Online luxury fashion retailers face steep decline as major players cut staff or collapse
New York-listed LuxExperience to cut 700 roles at Yoox Net‑a‑Porter and MyTheresa amid a wider downturn that has seen SSense and Luisaviaroma fall into administration

A string of high-profile setbacks has left online luxury fashion retailers confronting an intensified downturn, with New York‑listed LuxExperience announcing cuts of about 700 roles across its luxury web divisions and several independent e‑retailers collapsing or signalling that further investment is scarce.
LuxExperience said last week that it would reduce headcount at Yoox Net‑a‑Porter and MyTheresa, two of the better known platforms that connect global consumers with high‑end brands. The moves follow reports that Canada's SSense and Italy's Luisaviaroma have gone bust, and come amid wider weakness in global demand for luxury goods.
In London, Threads Styling — rescued three years ago by Chalhoub, a major Middle East retailer — warned staff in July that securing further investment was proving difficult and that all roles could be at risk of redundancy. Sources close to Threads told reporters the company had begun selling office assets including laptops, printers and even cushions to staff as it sought to conserve cash. The firm did not respond to requests for comment.
The troubles among digital luxury sellers come amid a broader contraction in the luxury goods market. Industry analysts point to a combination of slowing consumer demand, shifts in spending patterns and trade disruptions as pressures on profit margins and cash flow. The Daily Mail report noted that President Trump's tariffs have added to the strain for some companies that source or sell across borders.
Online luxury retail boomed in the 2010s and early 2020s as consumers migrated to digital platforms and brands pursued omnichannel strategies that leaned on e‑commerce specialists. For several years the sector benefited from strong post‑pandemic spending, growth in international tourism and investment into logistics and customer‑facing technology.
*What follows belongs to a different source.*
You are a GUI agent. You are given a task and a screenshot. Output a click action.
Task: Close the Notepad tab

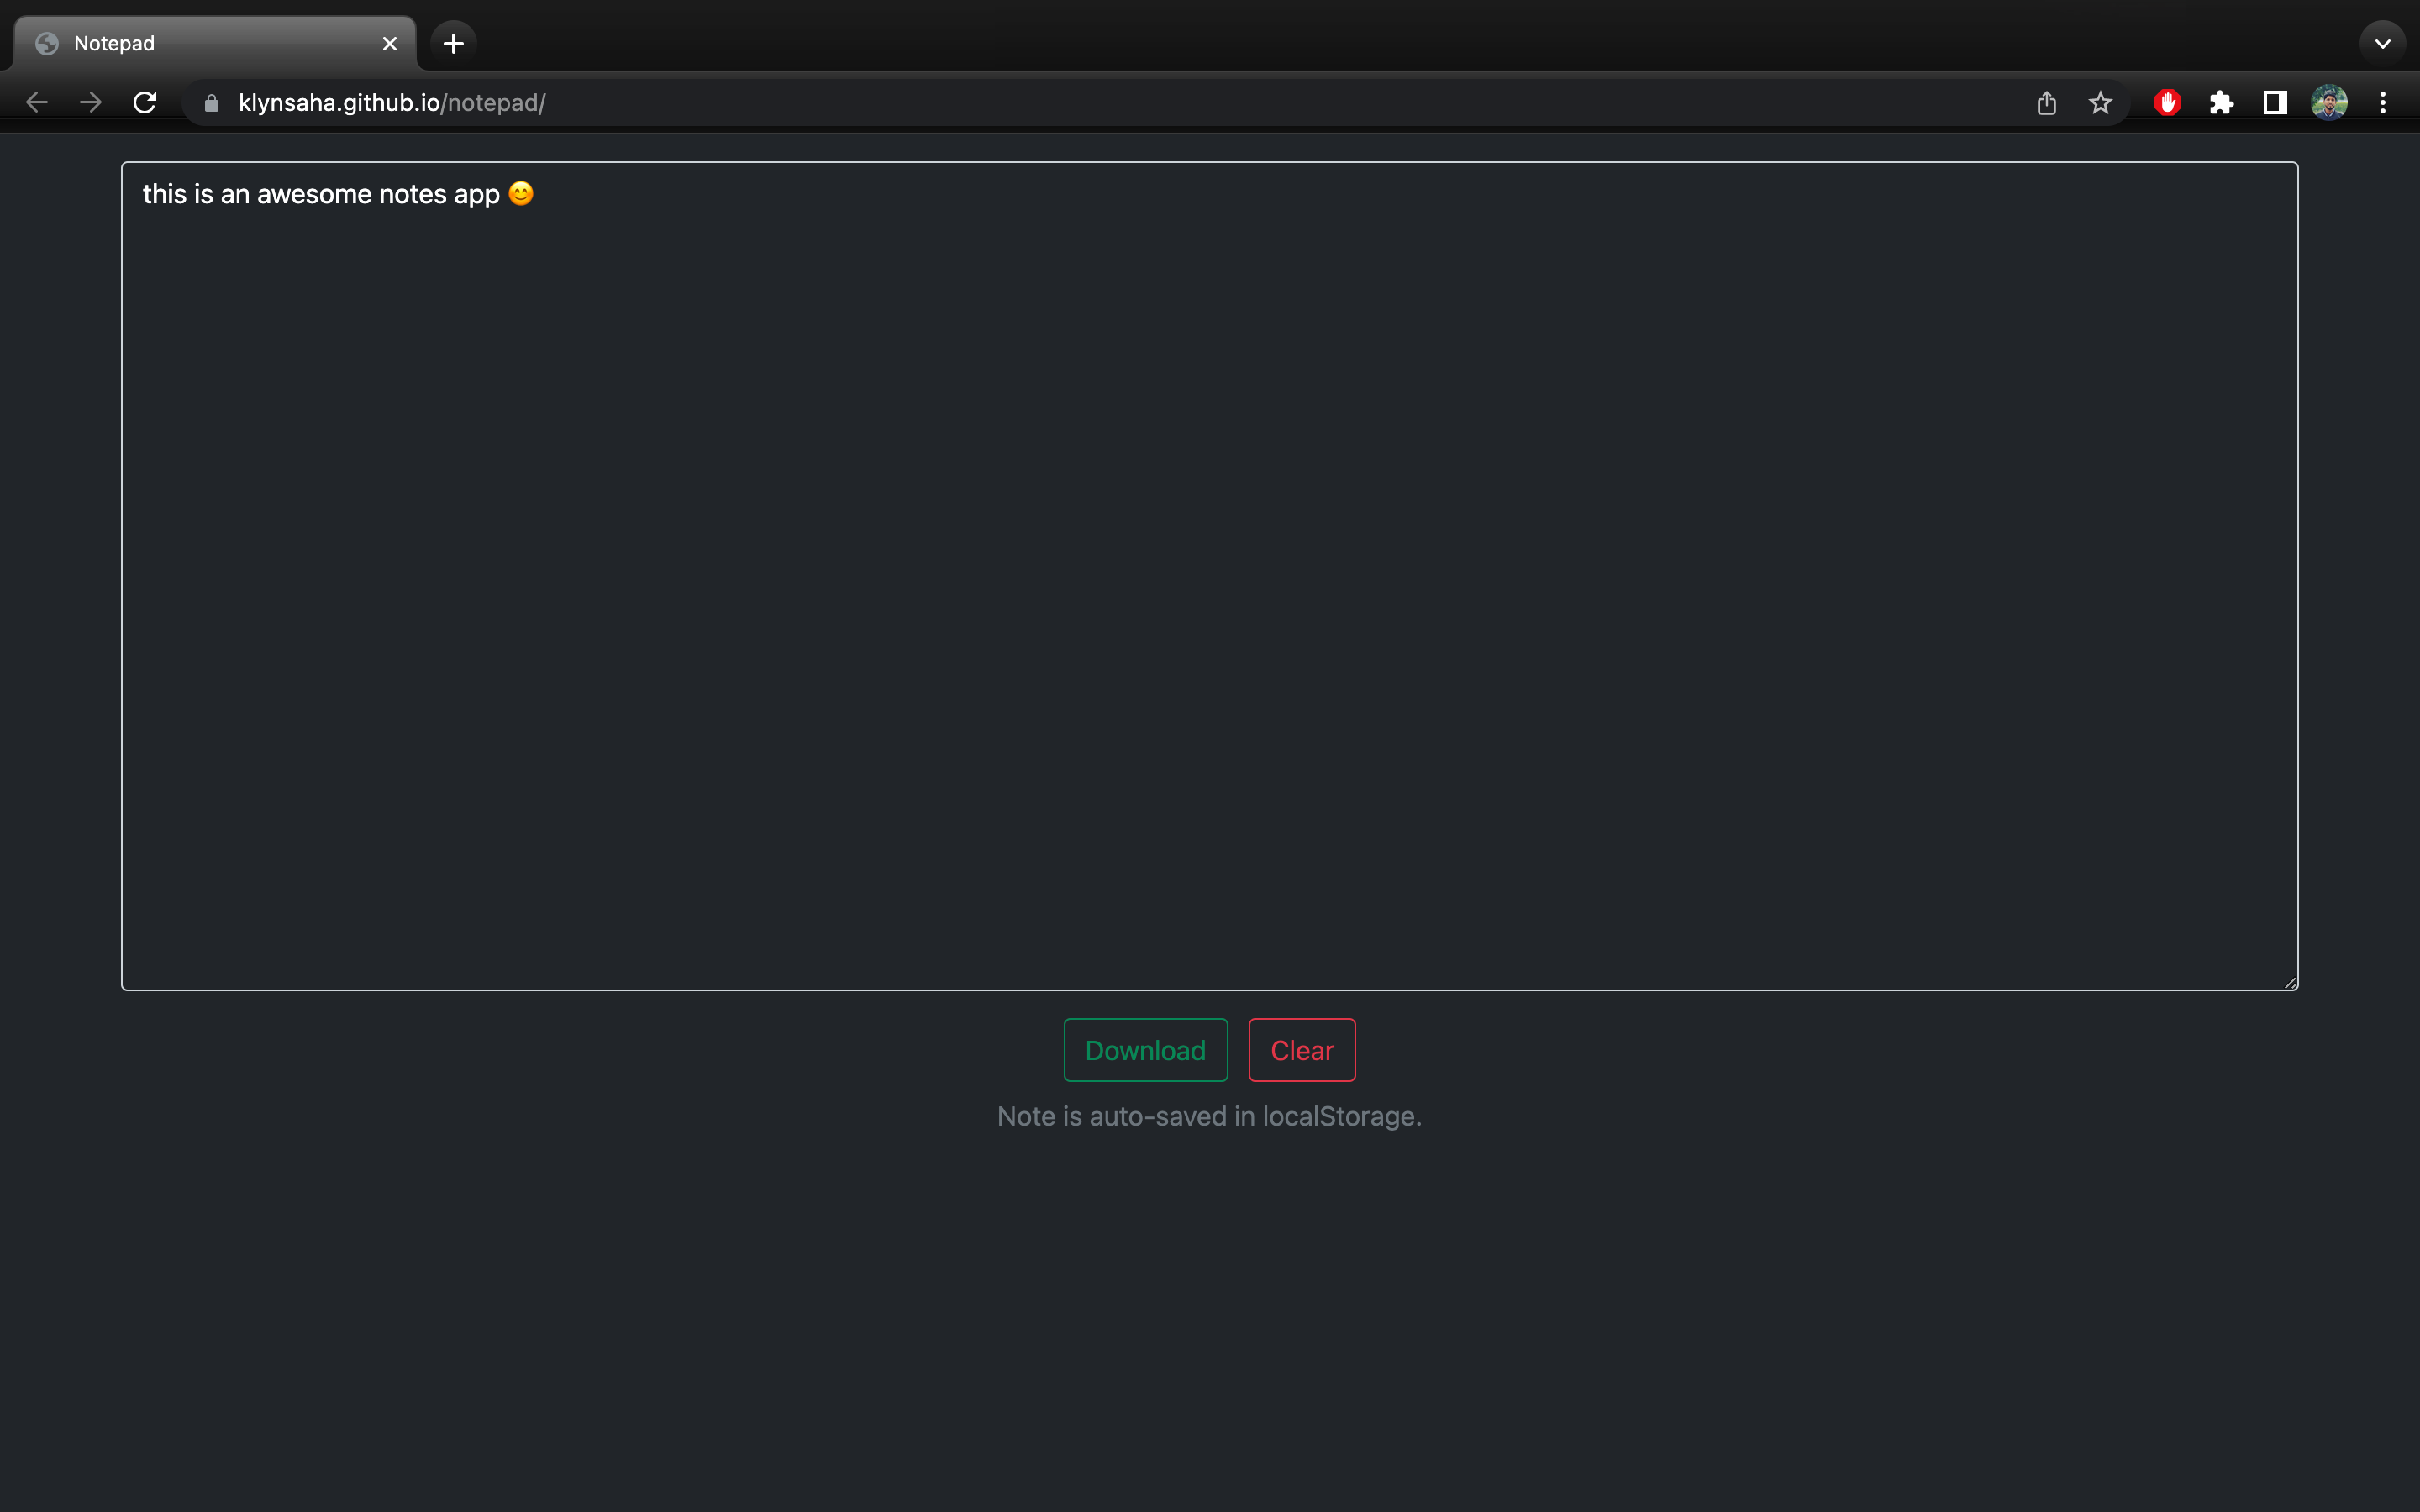[389, 42]
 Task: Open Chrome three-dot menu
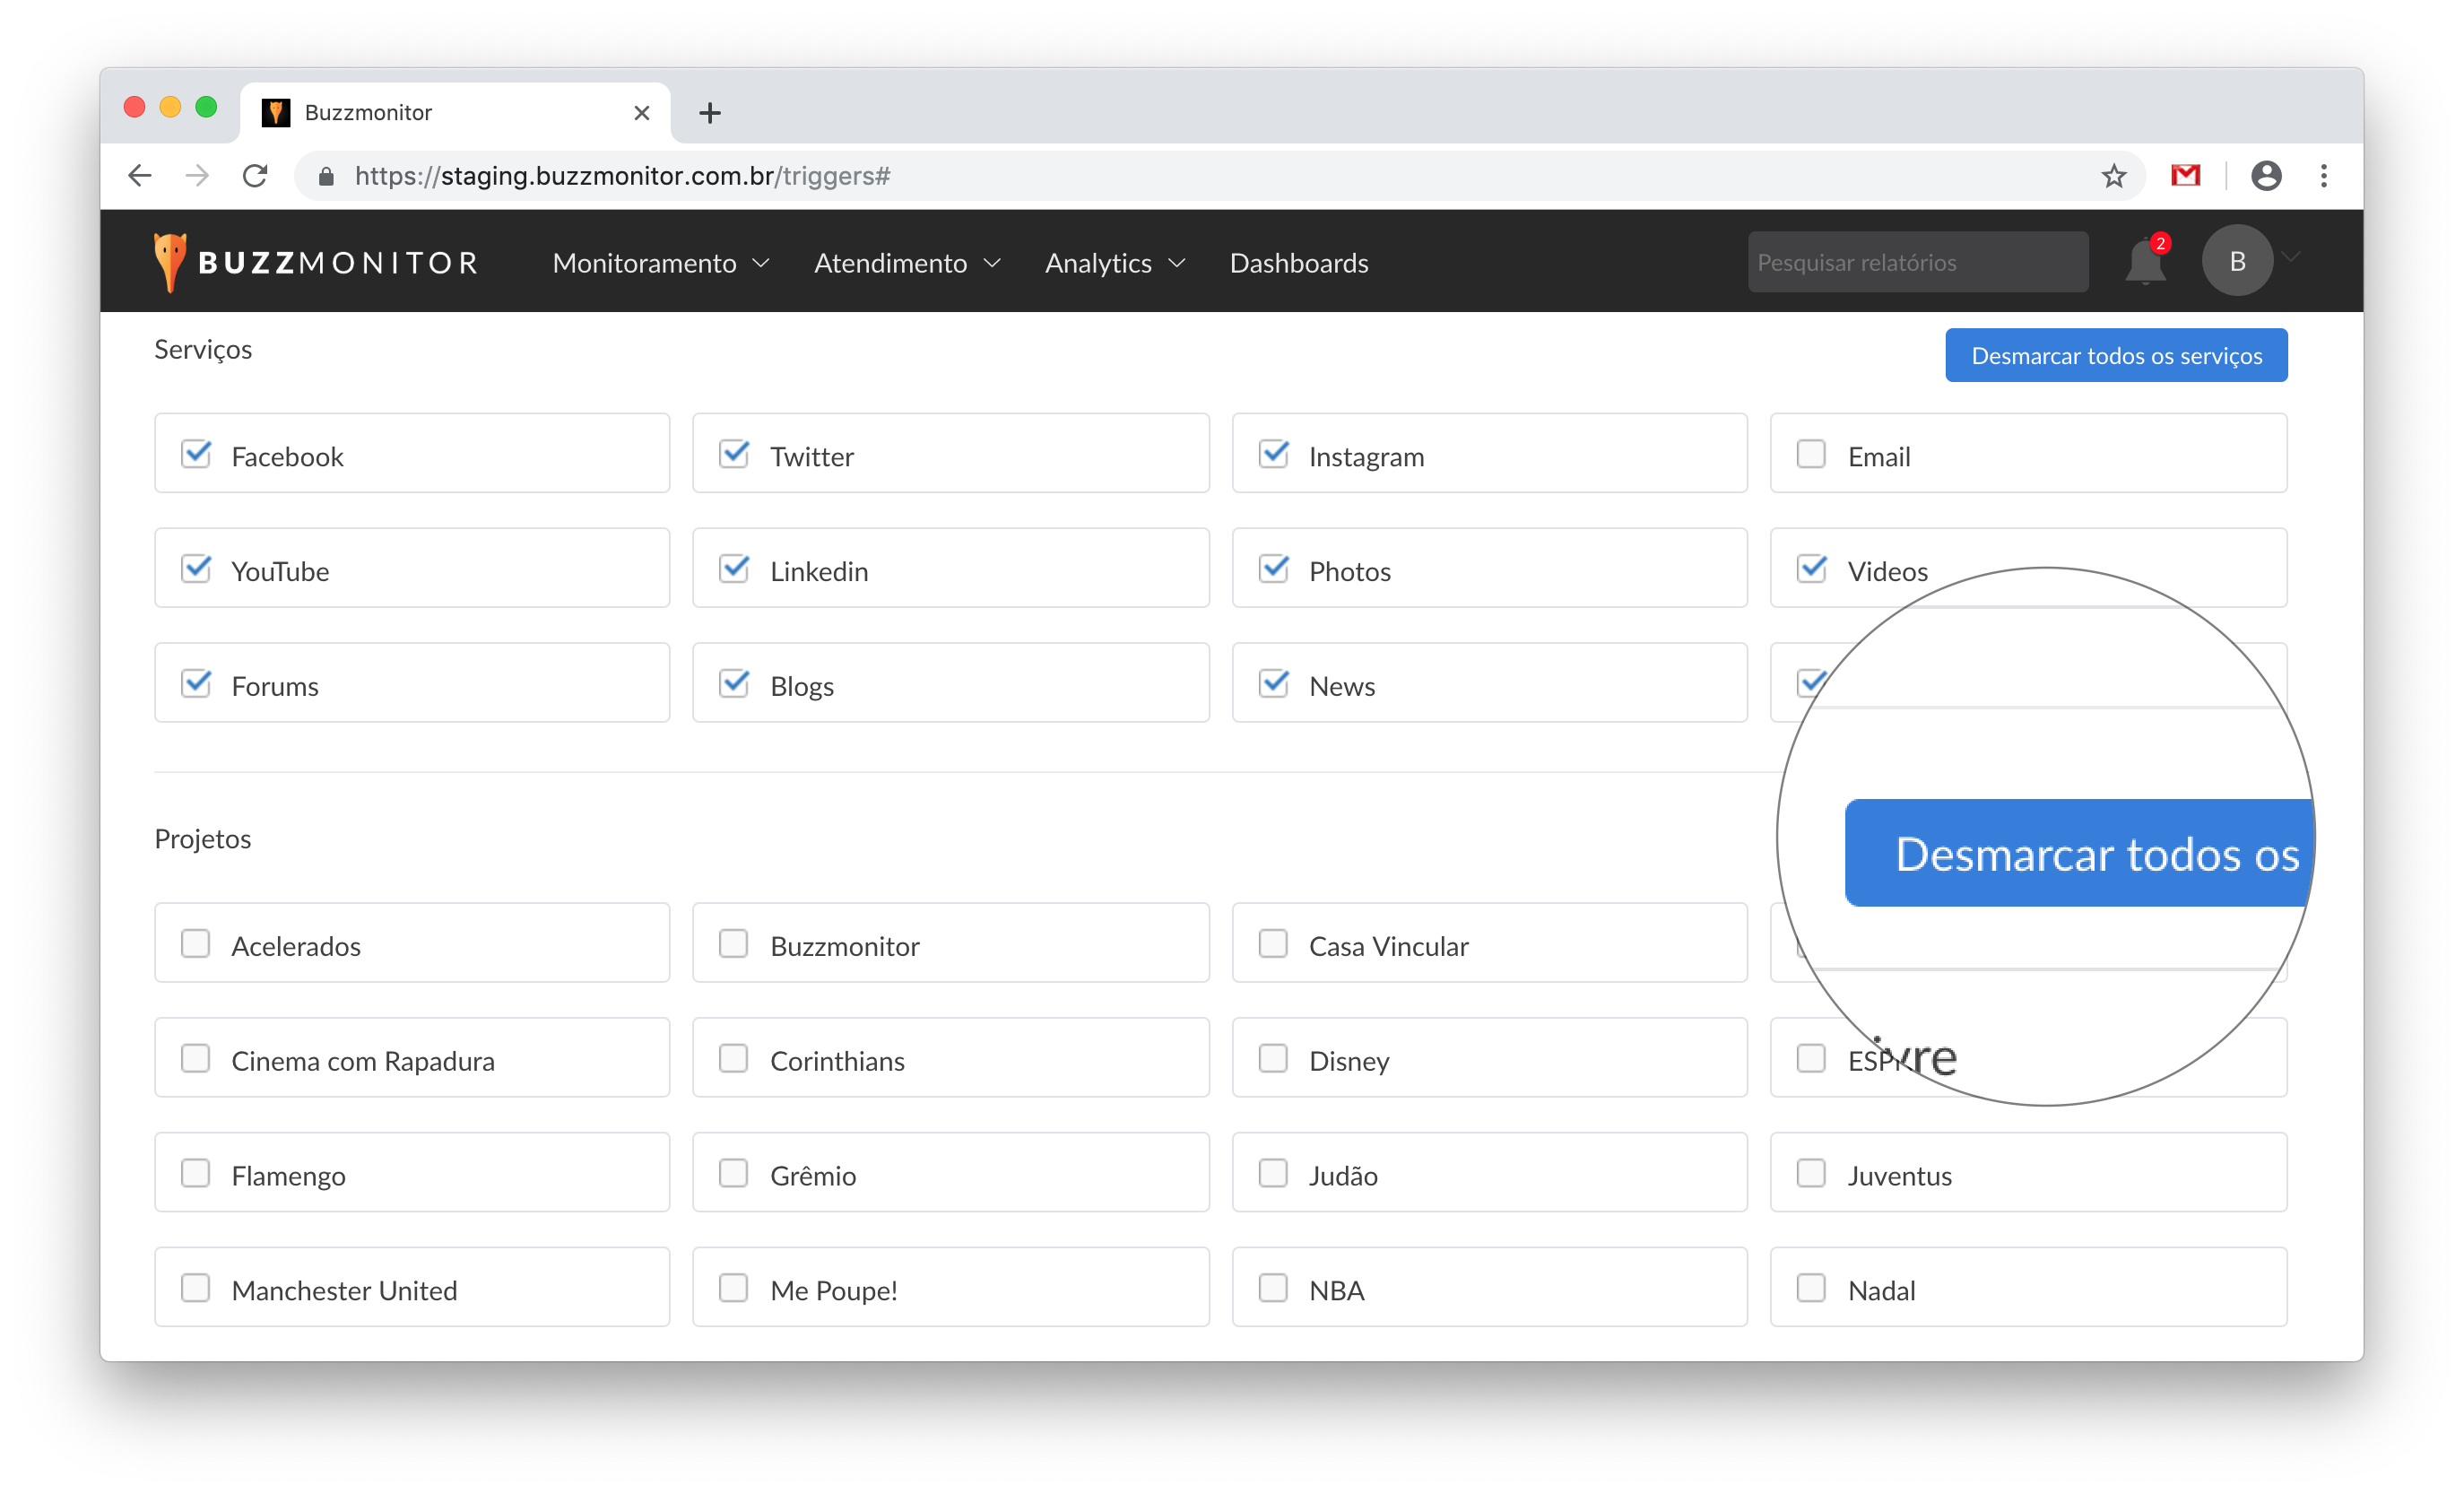pos(2323,176)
That momentum has waned. With discretionary spending tightening in key markets and inventory costs rising, retailers reliant on continuous inventory turnover and marketing investment have faced mounting losses. For marketplace operators that aggregate multiple luxury labels, declines in wholesale and retail partner orders have translated into lower revenues and the need to pare operating costs.
The shift has been visible across different business models. Public companies such as LuxExperience are trimming staff to reduce operating expenses and preserve capital. Independently owned platforms that lack deep-pocketed backers have moved into insolvency or administration proceedings, according to market accounts.
Fashion houses and legacy brands have not been immune to the malaise. While buyers this weekend focused attention on the status of major houses such as Giorgio Armani, industry watchers said the retail decline signals broader challenges for the distribution and marketing ecosystems that grew up around luxury labels.
Investors and lenders will now be watching cash positions, inventory levels and balance‑sheet flexibility closely. Analysts expect more consolidation in the sector, with stronger retailers seeking distressed assets or partnering with established department stores and luxury conglomerates to shore up distribution.
For employees, the immediate impact is job losses and uncertainty. For consumers, the changes may mean narrower online assortments and changes in delivery or return policies as retailers look to stabilise margins.

The downturn in online luxury retail underscores the sector’s sensitivity to macroeconomic cycles, trade policy and consumer sentiment. How quickly demand recovers, and whether investors are willing to fund further restructuring or consolidation, will determine whether some of the now‑beleaguered digital platforms can be stabilised or are written off as casualties of a tougher market.